Nuestro ministro del Interior travestido en antisistema. Tras el septenio negro, un delirio de traca final.
CUANDO jugábamos a policías y ladrones, los niños pelotas siempre querían ser los «polis». Supongo que porque en las películas son los guapos que se quedan con las chicas. Y porque en los guiones ñoños suelen ganar. Los ladrones, aparte del reproche social y de la mala prensa, tienen las del perder, al menos en el cándido mundo de los niños que aún juegan a esas cosas. Por eso los papeles se solían echar a suertes. Así, a todos nos tocó jugar como policías y como ladrones. Pero lo que ningún niño nunca pretendió fue jugar ambos papeles al mismo tiempo. Pues en esta España mágica que nos ha creado Alicia/Atila, ya ha saltado por los aires la sana lógica de los niños. Muchos pugnan por destacar en ello. Pero el campeón es nuestro inefable candidato Alfredo P. Rubalcaba, que por la mañana es Elliot Ness y por la noche hace arengas en la frontera canadiense para inundar de whisky irlandés el Chicago de la «ley seca». Habrá quien piense que es una ocurrencia suya reciente, agobiado como está por el hecho de que el «efecto Rubalcaba», que tanto prometía, ha revelado ser poco menos que una plaga de langostas para la cosecha de votos. Ya en Irún, en junio del 2006, nos demostró la habilidad de sus subordinados para organizar la captura de unos terroristas mientras ayudaban a éstos a escapar de ellos mismos. Hay que reconocer que comenzó fuerte, porque el caso Faisán es la sublimación misma de esa comunión de papeles. Después nos ha ejercido de «poli malo» con sus advertencias desconfiadas sobre ETA, hasta la impostada defensa de la prohibición de Bildu. De «poli bueno» ya hacía su periódico de campaña, Eguiguren y alguno más, con su defensa cerrada de la transmutación pacifista de los asesinos.

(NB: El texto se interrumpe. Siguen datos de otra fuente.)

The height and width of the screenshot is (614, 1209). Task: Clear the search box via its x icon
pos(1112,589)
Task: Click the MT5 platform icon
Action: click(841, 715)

Con el frente norte ya en manos de sus socios, satisfechos de momento, Alfredo P. ha extendido el juego a toda España. Así, cuando se lanzaron a la calla miles de ciudadanos, víctimas del colapso económico y político de estos delirantes años, el vicepresidente y ministro del interior (a partir de ahora el candidato), vio que, como en Irún, le convenía estar en las dos partes. La cosa se complicó porque los indignados más agresivos comenzaron a violar las leyes y los derechos de otros ciudadanos. Y él se negó a cumplir con su deber y su juramento de respetar y hacer respetar las leyes. Se sacó de la manga el chascarrillo ingenioso de que la Policía no está para crear problemas. Cierto. La Policía está para garantizar el cumplimiento de la ley y velar por los derechos de los ciudadanos. Como el ministro. No hicieron ni lo uno ni lo otro. Y, como Mr.P no es tonto, a sabiendas de que, con esa frase, invitaba a quienes violaban la ley a amenazar con un problema mayor para garantizarse la impunidad. Así fue en Sol y en muchas plazas de España. Y se extendió la voz. Ahora, unas decenas de personas decididas a crear un problema pueden impedir el cumplimiento de la ley donde se les antoje. En un desahucio, en una detención y pronto, ¿por qué no?, en un atraco. Ahora, ya desatado en su entusiasmo por ser a un tiempo el guardia de la porra y el Cojo manteca, la ha tomado con los bancos. El responsable de defender la ley dedicado a la agitación de los peores instintos. A su edad, volcado a la demagogia que Fouché, el auténtico, sólo utilizó en su peor y sangrienta juventud. Nuestro ministro del Interior travestido en antisistema. Tras el septenio negro, un delirio de traca final.